他这些个动作一气呵成,几乎不见停顿,等尘土在脚下升起,那先锋官才回过神来,瞪着邱言张口结舌。
“你……你……”
“若是要给我等下马威,根本不需要懂这些小心思,太过小家子气了。”邱言却仿佛没事的人一样,看着众人因震惊而凝固在脸上的表情,从容说道,“到底也是占据一方的军势,那就该拿出一点一方势力的气质来,不要总想着用这些上不来台面的法子,来恶心我等,刻意侮辱来使之人的位格,难堪的不是我们,而是你们自己,会让人看低。”
“居然敢在这里伤人!”
这时,众人才回应过来,立刻都露出凶狠表情,作势欲扑!
而那先锋官也是满脸怒气的道:“好你个言而无信的狗官,不是说要以礼相待么?怎么还出手伤人?”

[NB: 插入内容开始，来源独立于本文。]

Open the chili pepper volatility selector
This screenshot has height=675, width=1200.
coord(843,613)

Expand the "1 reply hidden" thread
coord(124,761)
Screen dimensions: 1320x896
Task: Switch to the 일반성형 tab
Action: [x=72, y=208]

顿时,四周尽数都是敌意,有种四面楚歌之感,丁管等人登时感到莫大压力,但并不畏惧,抽出自己的兵刃,再次排成阵势,气血涌动之下,战役沸腾,竟是与四周蔓延而来的敌意旗鼓相当,不落下风!
“我若不是以礼相待,不会只是打伤便止,先礼后兵,有所惩戒,让你们知道轻重,才不会再犯过错,这样的道理,也是礼!而且,以礼相待不是引颈待戮,记住,这是第二次,你们只剩下最后一次机会。”
群情激奋,邱言侃侃而谈,不露退意,说的先锋官心头憋屈,明明自己这边的人受了重伤,对方却还说是第二次礼遇。
被邱言所看的众人,虽叫的震天响,却没真个动手过来,时间一长,连丁管都生出一点头绪来了。
“原来如此,这些人心里也有疑虑,嘴里叫得响,但若无人起头,其他人不会做那出头鸟的,可刚刚有人露头,侯爷就以雷霆之势直接重创,这就给了他们警示,就是说我等能够伤人,也不畏惧伤人!其他人再上前来,就要掂量掂量了……”
世间之事呈现面前,对人往往没有多大触动,真正能触动人,让他们或是热衷,或是退避,或是趋之若鹜,或是避之唯恐不及的,实是事情的后果。
明晰了后果,人的理智就会占据上风,分析得失,趋利避害。
其实,邱言除了这般考虑,还有其他思量,这样看似激烈,却是单刀直入,若是单纯用嘴去说,说来说去未必能有结果,说不定还要牵扯其他麻烦。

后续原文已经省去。